Battery prices are crashing. That’s good news.

Jack Stewart Dec 3, 2019
An electric car charges on a London street. Miles Willis/Getty Images
HTML EMBED:
COPY

Prices for battery packs — used for electric vehicles and energy storage systems — are down 87% over the last decade, according to a new report from BloombergNEF, and still falling. The battery packs will soon reach a price competitive with traditional internal combustion engine cars.

Battery storage is measured in kilowatt-hours. A large battery for an electric vehicle is around 100kWh. In 2010, the average cost for that would have been $110,000. Now it’s just over $15,000.

“The decline in battery prices keeps astounding even all the experts,” said Costa Samaras, who researches energy and climate change at Carnegie Mellon University. “Nobody thought it would drop this far this fast.”

It’s dropped due to improvements in manufacturing, battery chemistry and tighter supply chain control. The biggest beneficiaries, Samaras said, are electric vehicles.

“It’s really, really important for cars to be electrified to deal with climate change, and the cheap battery is at the center of that,” Samaras said.

The BloombergNEF report states by 2024 prices could fall to $100 per kWh.
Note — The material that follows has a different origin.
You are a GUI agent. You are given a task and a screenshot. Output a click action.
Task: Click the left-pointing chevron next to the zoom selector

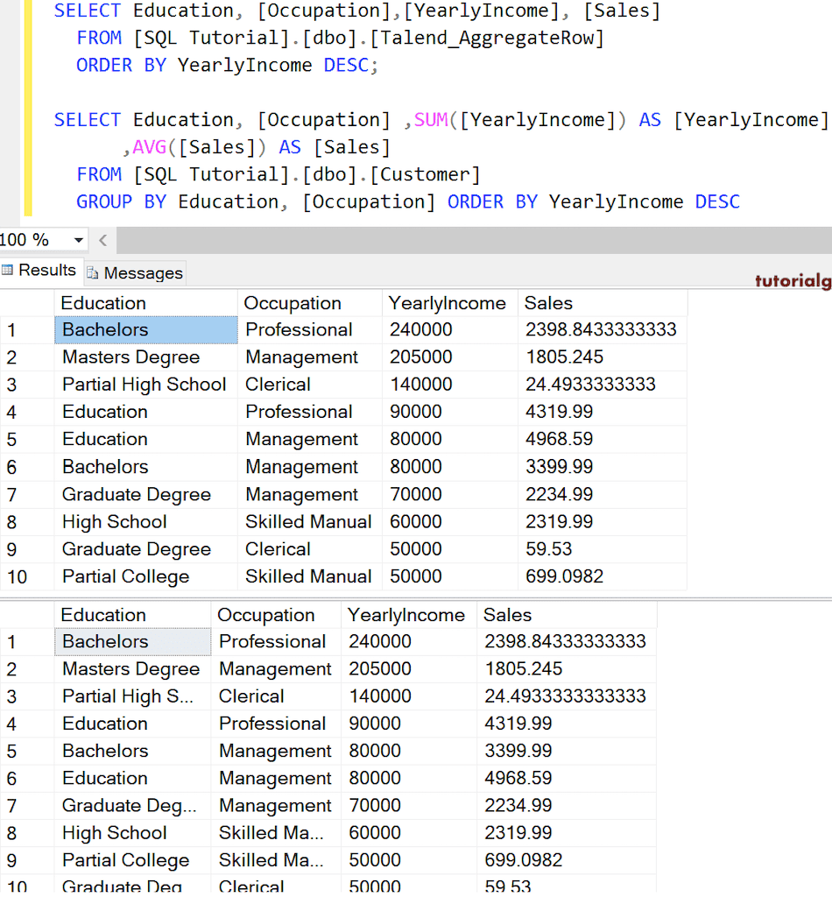[102, 239]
At that point, electric vehicles won’t have to rely on subsidies to cost about the same as conventional cars.

Jeff Huron, a researcher at SBD Automotive, said the No. 1 concern for potential electric vehicle buyers is price.

“When you think about the cost of an electric vehicle, anywhere from a third to half of that cost is because of battery,” Huron said.

That dramatic decline in price means that it’s now cost effective to use batteries for other applications, according to Sonia Aggarwal, the vice president of think tank Energy Innovation.

“It’s going to make a huge difference for household energy use, for vehicles and for the power grid,” Aggarwal said.

Giant batteries hooked up to the grid help balance energy demand so utilities don’t have to fire up gas-powered plants at peak times. In houses, they help store solar energy for use at night.

Of course, all this means demand for batteries is also growing, but experts say supply will keep up and prices will continue to trend down.

Correction (December 4, 2019): Previous versions of this web and audio story misstated the costs of a large battery for an electric vehicle. They have been corrected.